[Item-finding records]
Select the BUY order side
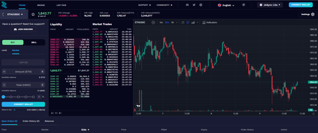click(13, 42)
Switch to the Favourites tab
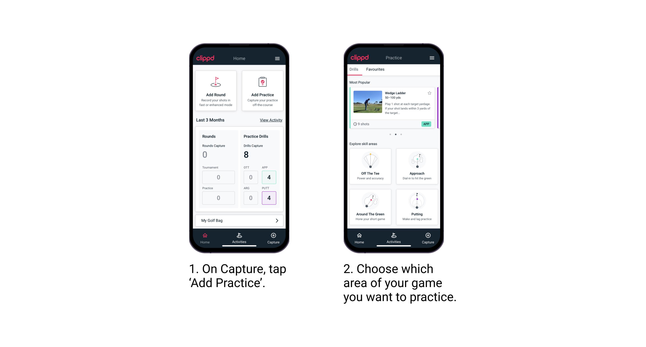 coord(375,69)
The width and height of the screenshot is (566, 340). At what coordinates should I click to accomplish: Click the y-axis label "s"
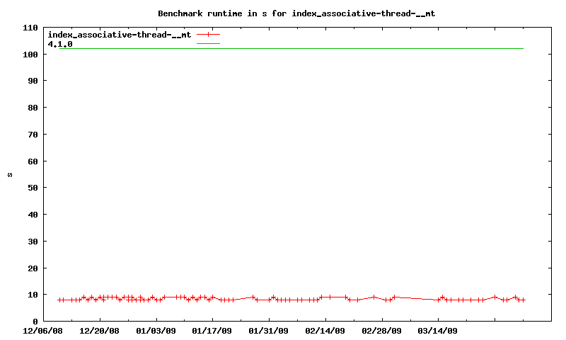click(x=10, y=175)
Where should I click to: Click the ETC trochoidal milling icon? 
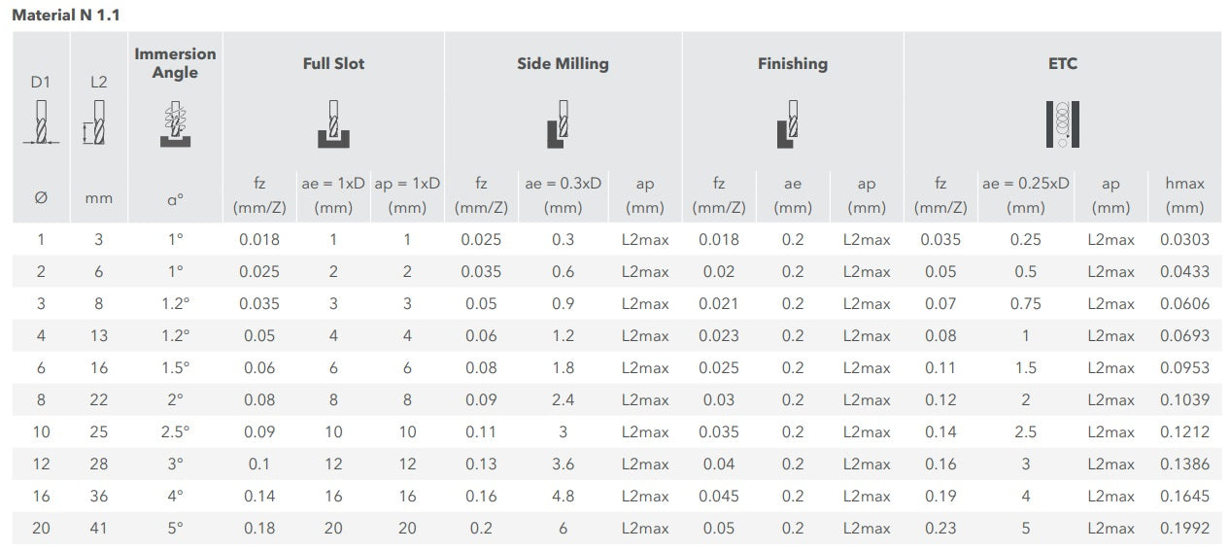[1062, 123]
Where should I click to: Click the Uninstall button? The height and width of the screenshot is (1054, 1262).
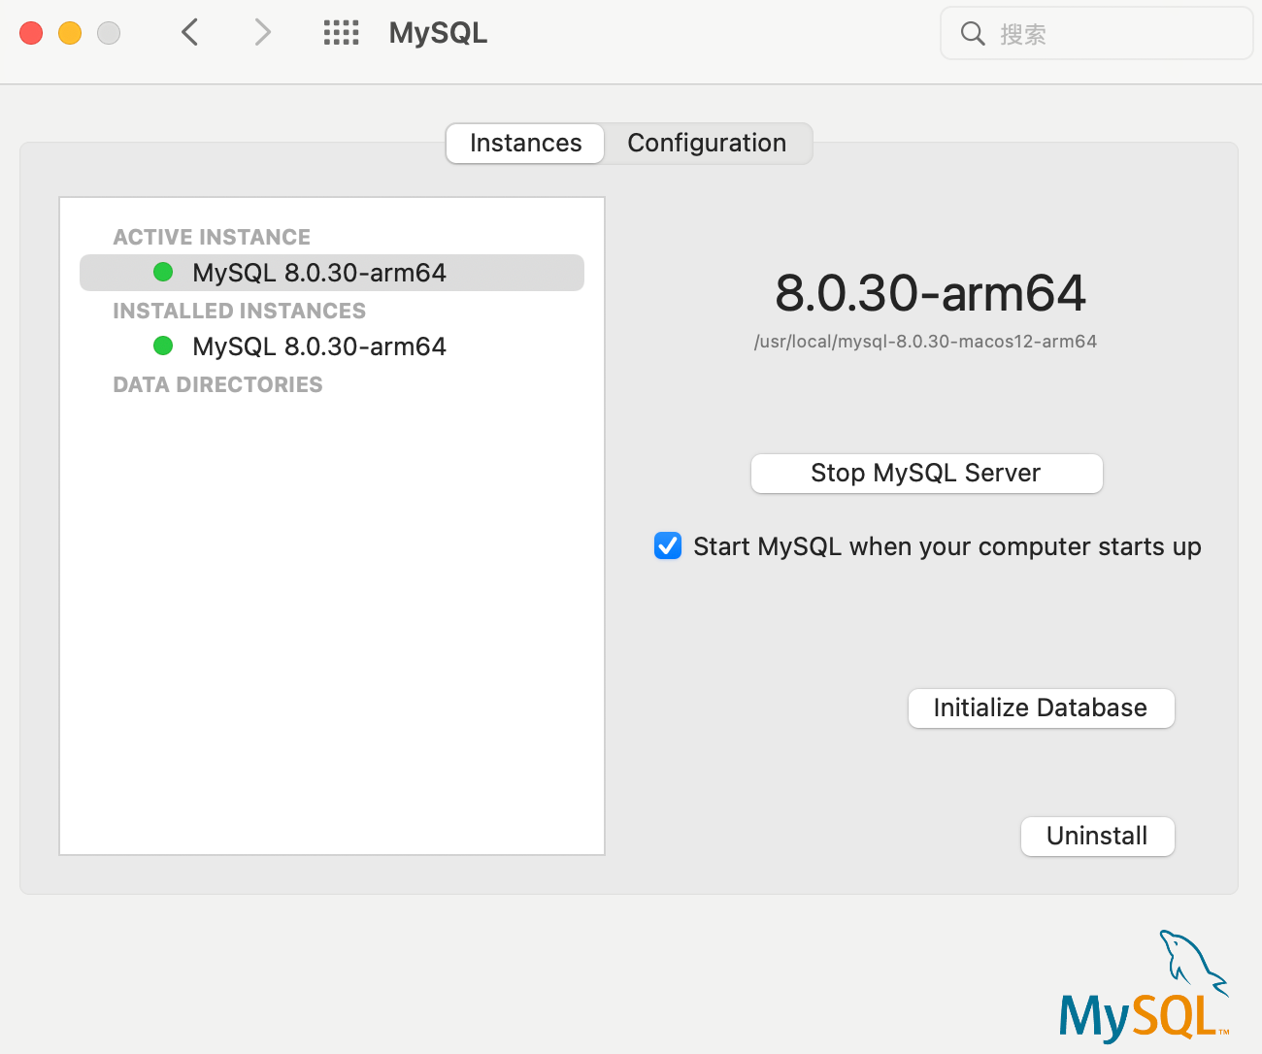tap(1097, 836)
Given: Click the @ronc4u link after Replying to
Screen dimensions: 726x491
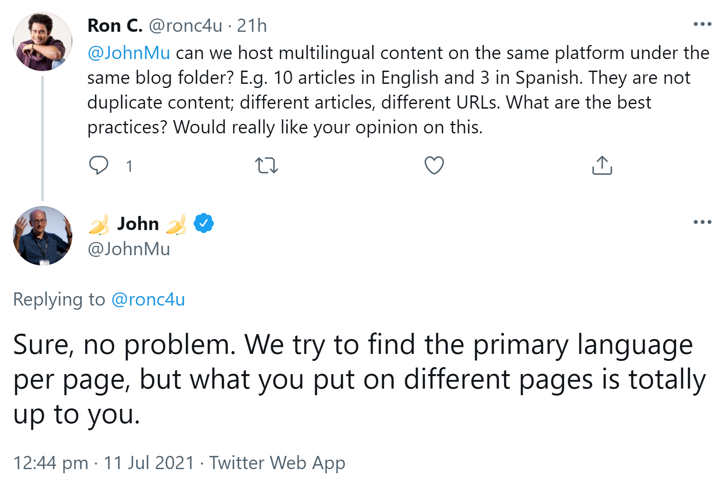Looking at the screenshot, I should pyautogui.click(x=148, y=299).
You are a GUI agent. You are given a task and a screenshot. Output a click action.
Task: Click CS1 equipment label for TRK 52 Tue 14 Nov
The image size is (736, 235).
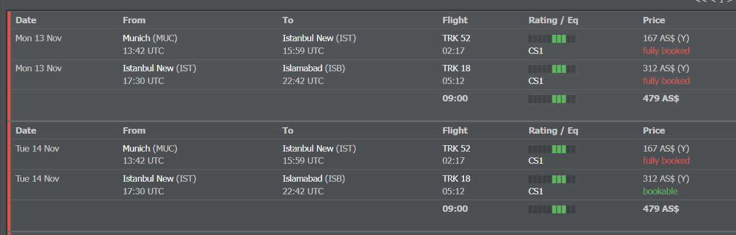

Problem
Repeat the lines of the listing above word for word, leaving out the pictures.

Full solution
Select the BUY order side
click(13, 42)
Switch to the Favourites tab
 coord(375,69)
The width and height of the screenshot is (566, 340). At what coordinates should I click to accomplish: Click the y-axis label "s"
click(x=10, y=175)
Where should I click to: Click the ETC trochoidal milling icon? 
[1062, 123]
Where should I click to: Click the Uninstall button? The height and width of the screenshot is (1054, 1262).
tap(1097, 836)
Given: Click the @ronc4u link after Replying to
Screen dimensions: 726x491
Looking at the screenshot, I should pyautogui.click(x=148, y=299).
You are a GUI agent. You are given a task and a screenshot. Output a click action.
Task: Click CS1 equipment label for TRK 52 Tue 14 Nov
The image size is (736, 235).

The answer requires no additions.